Diverticulosis is when small pouches in your colon (large intestine) form and bulge outward through weak spots in the outer colon wall. Each pouch is called a diverticulum, plural pouches are called diverticuli. About 60 percent of Americans over the age of 60 have diverticulosis. When the pouches become infected or inflamed, the condition is called diverticulitis. Diverticulitis happens in only 10 to 25 percent of people with diverticulosis.
The reason pouches form in the colon is not completely understood, however a low-fiber diet may be a main source. If a diet is low in fiber, the colon must force, with more pressure than usual, to move stool through the entire colon. This increase in pressure might cause weak spots in the colon to bulge out and form pouches.
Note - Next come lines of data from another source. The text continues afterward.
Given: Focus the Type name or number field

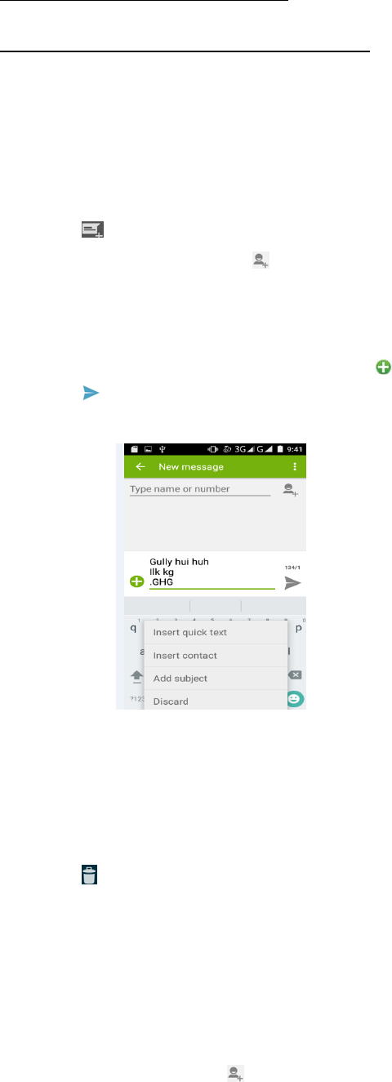Looking at the screenshot, I should pos(200,489).
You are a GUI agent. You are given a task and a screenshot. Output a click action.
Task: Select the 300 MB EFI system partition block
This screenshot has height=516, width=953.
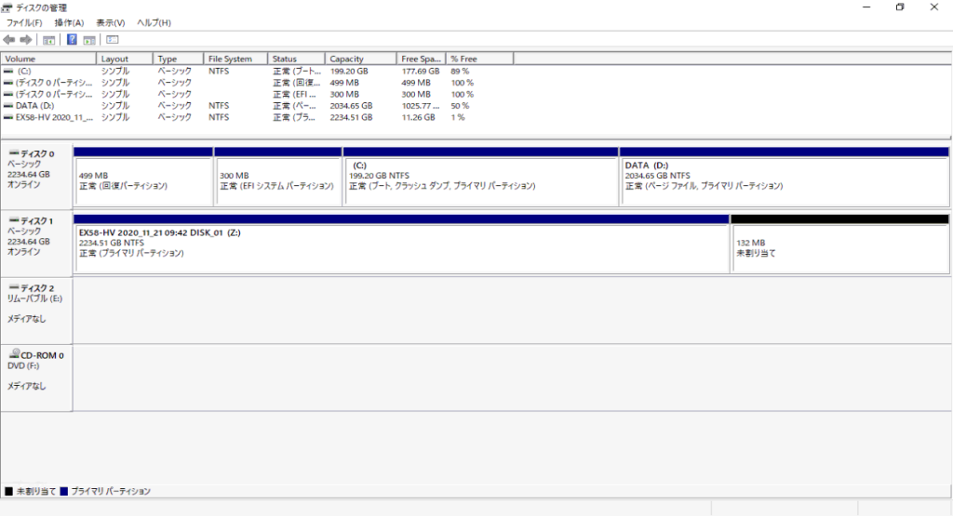click(277, 181)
Diverticulitis occurs when diverticulum become inflamed or infected. If a diverticula becomes obstructed, with bacteria, stool, or undigested food caught inside the pouch, bacteria in the pouch may multiply and cause it to swell and become very painful. Swollen diverticuli break and form abscesses, which add to the pain.
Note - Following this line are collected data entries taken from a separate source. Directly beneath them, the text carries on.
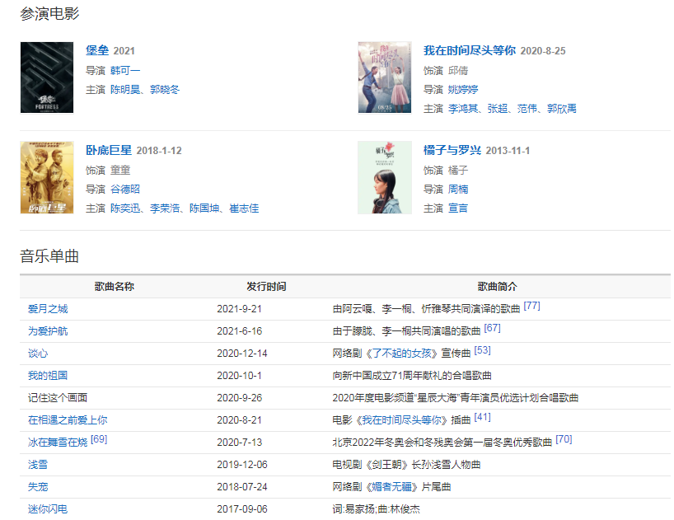674x520 pixels.
Task: Jump to reference [53] beside 了不起的女孩
Action: pyautogui.click(x=482, y=350)
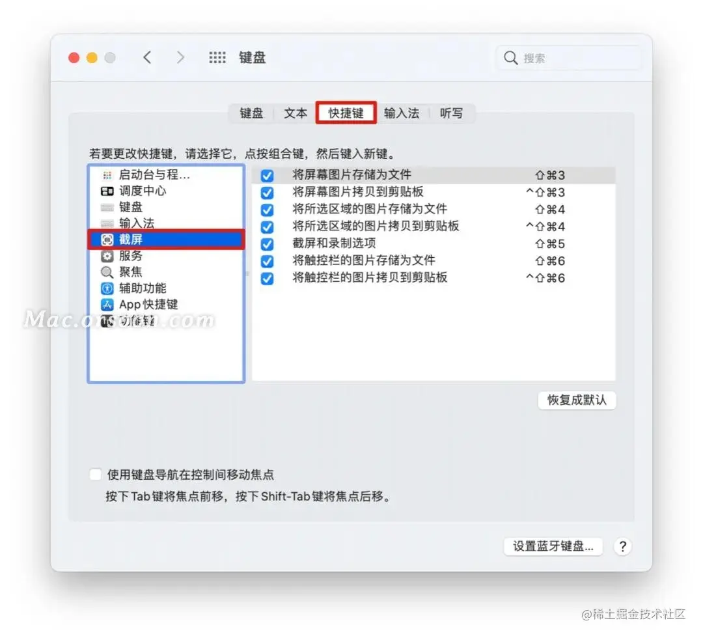The width and height of the screenshot is (703, 638).
Task: Toggle 截屏和录制选项 checkbox
Action: 268,244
Most people with diverticulosis never have any discomfort or symptoms. However, some may have mild cramps, bloating and constipation. If diverticulosis is far advanced and severe, the lower colon may become very fixed or narrowed causing thin stools and constipation. The most common symptom of diverticulitis is abdominal pain with tenderness around the left side of the lower abdomen. If an infection is the cause, fever, nausea, vomiting, chills, cramping and constipation may develop.